Could this be the big break for OGG/Vorbis and AAC? :-P
AAC is fairly patented as well, though, I thought.
Quote from: Llorean on February 27, 2007, 12:09:16 PMAAC is fairly patented as well, though, I thought.Hmm. I've always heard of AAC as an "open standard". It's an MPEG standard anyway.
From the wikipedia article on AAC:"In contrast with the MP3 format, which requires royalty payments on distributed content, no licenses or payments are required to be able to stream or distribute content in AAC format. ... However, a patent license is required for all manufacturers or developers of AAC codecs. [4] It is for this reason FOSS implementations such as FAAC and FAAD are distributed in source form only, in order to avoid patent infringement."Ok, so not as open as I thought.OGG/Vorbis FTW!

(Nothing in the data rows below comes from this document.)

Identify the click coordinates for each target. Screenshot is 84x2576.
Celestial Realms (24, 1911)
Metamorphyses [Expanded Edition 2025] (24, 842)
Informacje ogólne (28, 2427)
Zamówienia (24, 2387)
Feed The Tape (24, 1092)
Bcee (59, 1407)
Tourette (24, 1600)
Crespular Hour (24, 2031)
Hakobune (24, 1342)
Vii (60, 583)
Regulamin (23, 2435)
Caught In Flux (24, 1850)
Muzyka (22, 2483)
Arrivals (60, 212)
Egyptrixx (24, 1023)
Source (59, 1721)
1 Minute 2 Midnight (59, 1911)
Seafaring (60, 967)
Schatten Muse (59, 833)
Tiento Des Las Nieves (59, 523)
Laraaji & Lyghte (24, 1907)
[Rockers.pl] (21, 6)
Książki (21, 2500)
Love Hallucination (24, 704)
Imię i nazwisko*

I'm sure if OGG/Vorbis became widespread enough, someone would begin pursuing patent claims on it in some manner or another.
I can see vorbis becoming the standard because it is patient-free,
Although wouldn't vorbis stay gpl, to start pursuing patent claims on it would mean the license would have to change.
Ogg Vorbis is a completely open, patent-free, professional audio encoding and streaming technology with all the benefits of Open Source.